Faced with a choice between her harsh farming life and the world of books and learning, Chris Guthrie eventually decides to remain in her rural community, bound by her love of the land, and the croft set in its 'parks' on the Howe. The story returns, again and again, to the early inhabitants who left the standing stones. Grassic Gibbon paints these people, not as warring savages, but as peaceful adventurers. The First World War with its futile brutality is the real de-humaniser.
Chris is now a widowed single mother: her farm, and the surrounding land, is altered beyond recognition - trees torn down, and people displaced. But the novel describes a way of life which is in decline, as John Guthrie said, 'We'll be the last of those who wring a living from the land with our bare hands'.
Chris adapts to her new world, displaying an intuitive strength which, like the land she loves, endures despite everything. 'Sunset Song' is a testament to Scotland's rural past, to the world of crofters and tradition which was destroyed in the First World War, and hence the title of the novel.
It is a powerful description of life in the first decades of the century, and the challenges faced by Chris in the different chapters of her life.

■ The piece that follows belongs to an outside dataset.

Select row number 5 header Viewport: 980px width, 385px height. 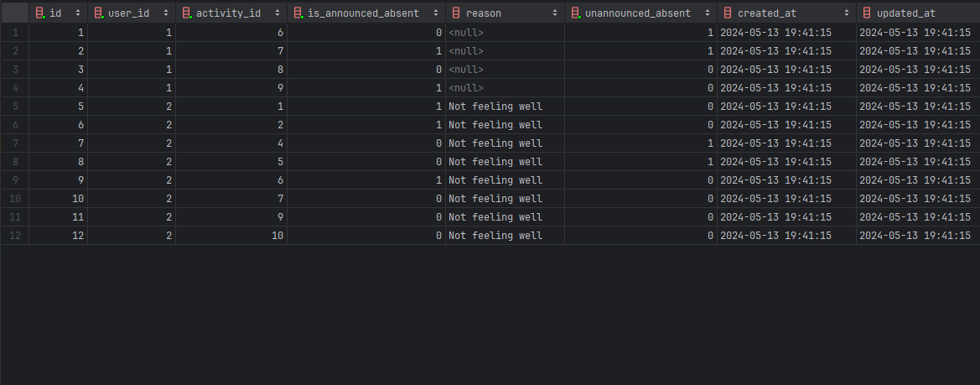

Although the story is not just about Chris, as the central character, all else seems to revolve around her.
It is a story of its own place and time, but reminds us.. 'sea and sky and the folk who wrote and fought and were learned, teaching and saying and praying, they lasted but as a breath, a mist of fog in the hills, but the land was forever, you were close to it and it to you, not at a bleak remove it held you and hurted you'.
I agree in a sense, to look at cycles is a way of understanding what the author is telling us about life, for example, at the end (in Grey Granite), when Chris returns to the croft in Barmekin where she was born, and where she will die.
If it helps, this quote from 'Prejudices' by HL Mencken, sums up the spirit of the post-war period, and 'Sunset Song', '..the world as it stands is anything but perfect, that injustice exists, and turmoil and tragedy, and bitter suffering of ten thousand kinds, that human life at its best is anything but a grand, sweet song. But instead of ranting absurdly against the fact..or trying to remedy it with inadequate means..we seek contentment by pursuing the delights that are so strangely mixed with horrors..such is the intelligent habit of practical and sinful men'.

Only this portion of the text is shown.